• _Prompt 1_
Set down the passage of the drysuit forum thread between "Also, do you" and "durability in general?", inclusive, word for word.

** Start of Excerpt **

That said, what kind of repair is needed? Is it a re-taping and sealing of the seals situation? Being that the ankles are not torn (or any other major seal), i am guessing i don't need an entirely new ankle seal.

Any advice would be great. Ultimately, i'd like how to repair it on my own. It seems like a valuable skill, given the cost of these suits and they don't seem horribly durable (or so i feel, given my use).

Also, do you guys have any opinions on boost style vs. Traditional style drysuits? Could one be more durable than the other? And what are your experiences with drusuits and durability in general?

Thanks!
Old     (Orange)      Join Date: Jun 2012       10-06-2014, 11:29 AM Reply   
How sure are you the leaks aren't coming from the seals? Seals do age. Many people claim they should be replaced every year even if there are no rips. This keeps the rubber or latex more supple - prevents hairline cracks from leaking and keeps a better seal against your skin. The other likely culprit for a leak is the zipper.

If you send the suit back to O'Neill my recollection is it costs about $20 per seal and maybe $75 for a new zipper. It's well worth the money if the suit body is in good condition. I believe they do a good inspection of the suit before replacing the seals or zipper to ensure it is worth the cost of the repair so there is little or no chance you'll spend all that money on repairs and end up with an old, piece of crap suit. They seem to be pretty honest.

You can do a simple leak test on your own before you send it in. Close off the arm and leg openings (pinch them somehow) then fill the suit with a hose while it lays on dry cement. If there are leaks coming through the body, you will see wet spots on the ground. If so, you may be better off just buying a new one.

There are some youtube videos on how to replace drysuit seals. For $20 per seal, I personally just find it easier to mail it to O'Neill every couple years.
Old     (jason_ssr)      Join Date: Apr 2001       10-07-2014, 1:48 PM Reply   
Esnow!!! how you been lil lady? I ditched baggy suits years ago. Back in the day I used the baggy suits because I was too cold in a wetsuit. I always fought leak issues, and tollerated the bulky drag of the baggy suits. If you are riding hard and falling hard, it will leak no matter what. However, todays modern wetsuits are so freakin warm, flexible, and comfortable they trump the baggy by a longshot, IMO.

So, where are you getting wet? Legs or arms?
Old     (Michael)      Join Date: Mar 2010       10-10-2014, 2:52 PM Reply   
The neck on mine was so tight, I would have a hard time breathing. Ditched the baggy suit and went with a wetsuit.

** End of Excerpt **
** Start of Supplied entries **

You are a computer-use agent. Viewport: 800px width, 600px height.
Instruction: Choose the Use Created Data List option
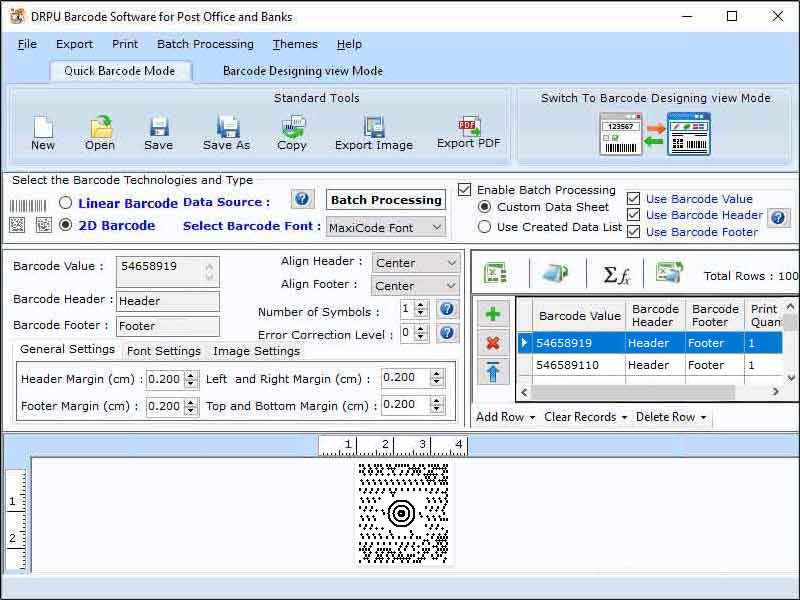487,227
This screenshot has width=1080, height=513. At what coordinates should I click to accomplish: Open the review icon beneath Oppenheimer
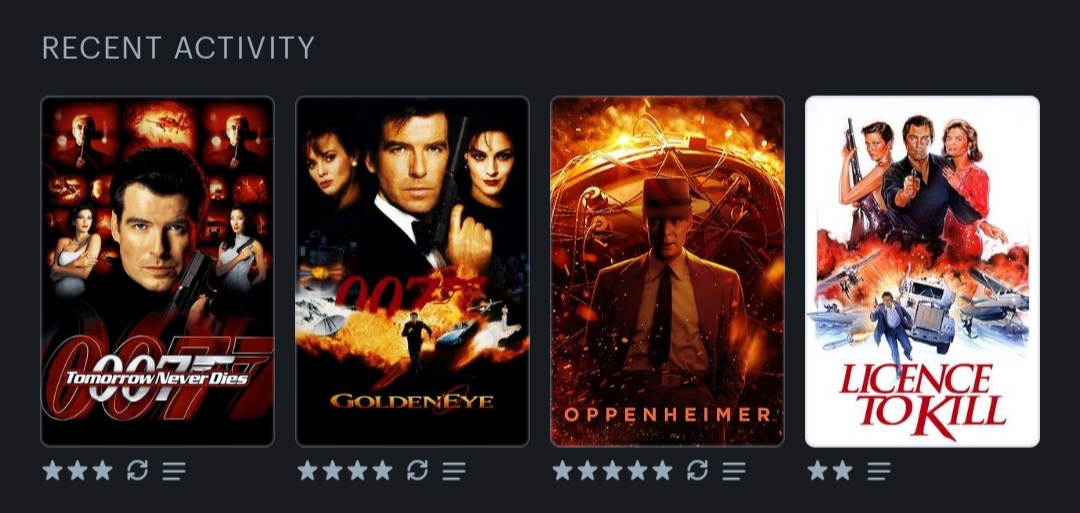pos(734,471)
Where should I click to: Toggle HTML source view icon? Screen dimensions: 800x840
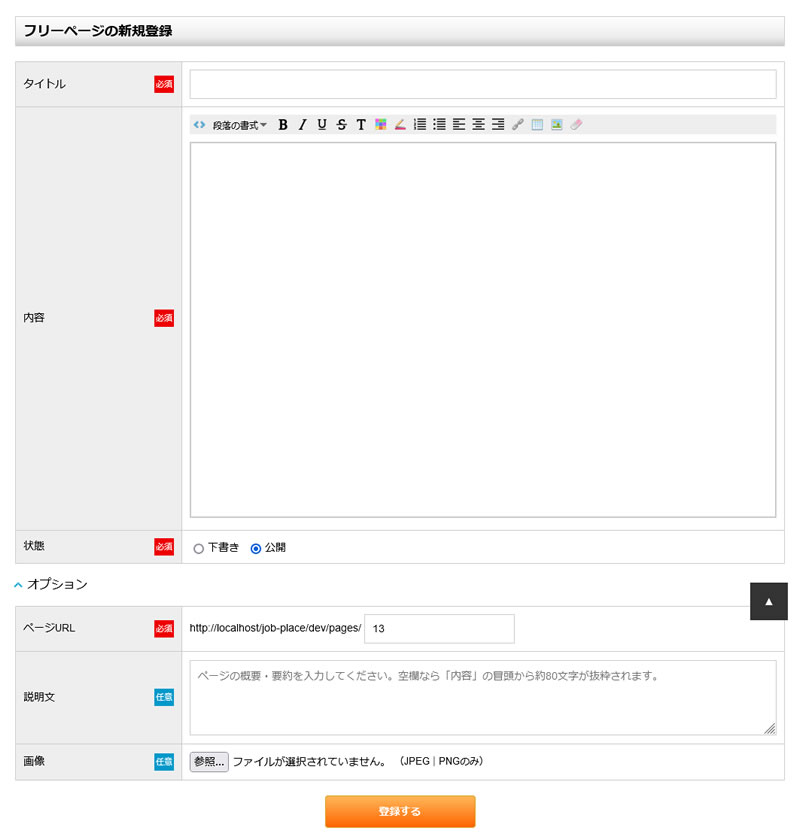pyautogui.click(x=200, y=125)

** End of Supplied entries **
** Start of Supplied entries **

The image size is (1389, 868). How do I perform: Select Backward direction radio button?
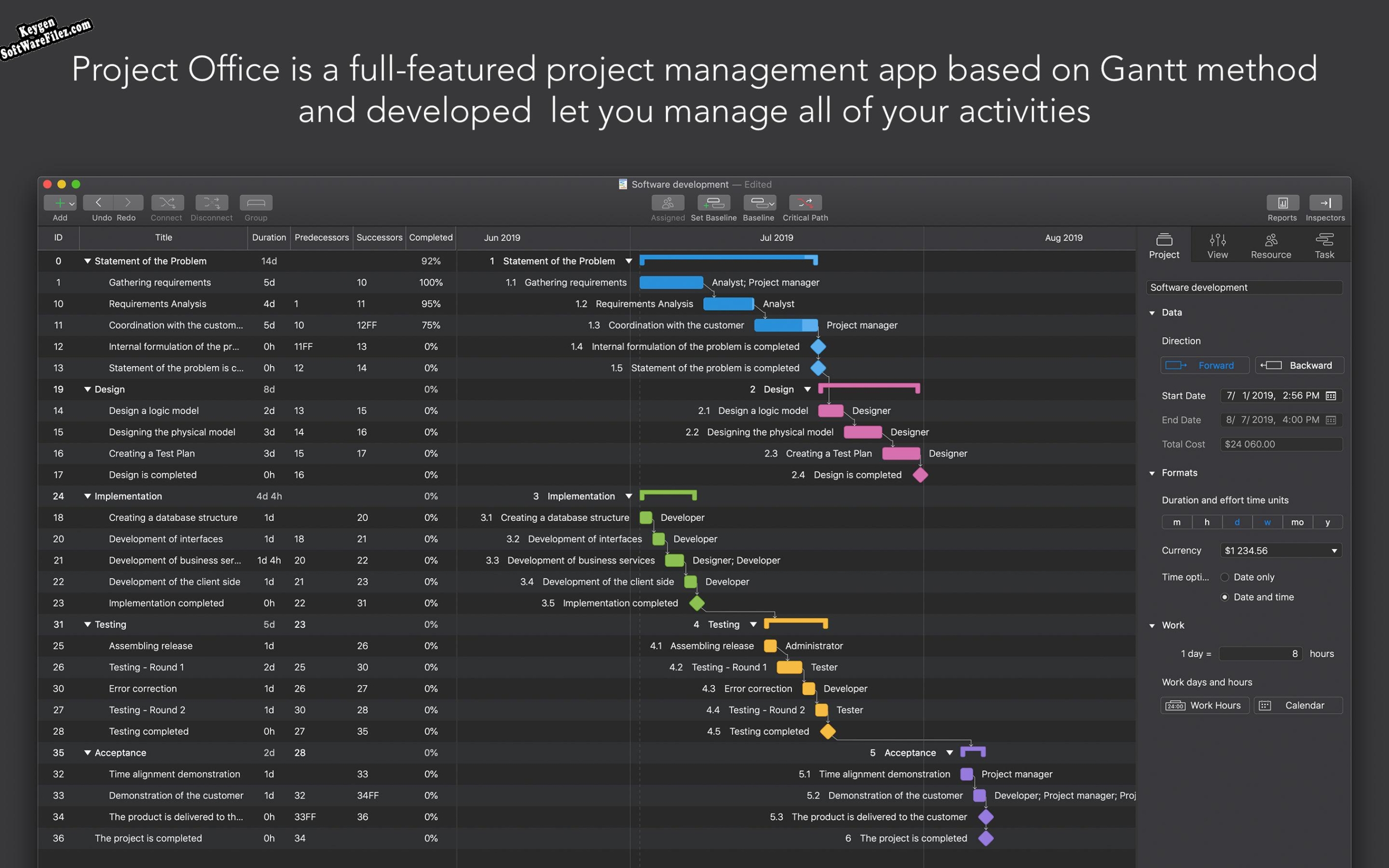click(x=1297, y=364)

** End of Supplied entries **
** Start of Supplied entries **

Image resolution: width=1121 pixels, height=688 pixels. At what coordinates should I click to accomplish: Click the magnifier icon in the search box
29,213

** End of Supplied entries **

• _Prompt 2_
In the rows between the lines holding "You are a computer-use" and "pos(734,471)", inclusive, substitute "screen capture" for "screenshot" and leave all other wording intact. Give back only those lines, without the pictures.

• _Full output 1_
Also, do you guys have any opinions on boost style vs. Traditional style drysuits? Could one be more durable than the other? And what are your experiences with drusuits and durability in general?

• _Full output 2_
You are a computer-use agent. Viewport: 800px width, 600px height.
Instruction: Choose the Use Created Data List option
487,227
This screen capture has width=1080, height=513. At what coordinates should I click to accomplish: Open the review icon beneath Oppenheimer
pos(734,471)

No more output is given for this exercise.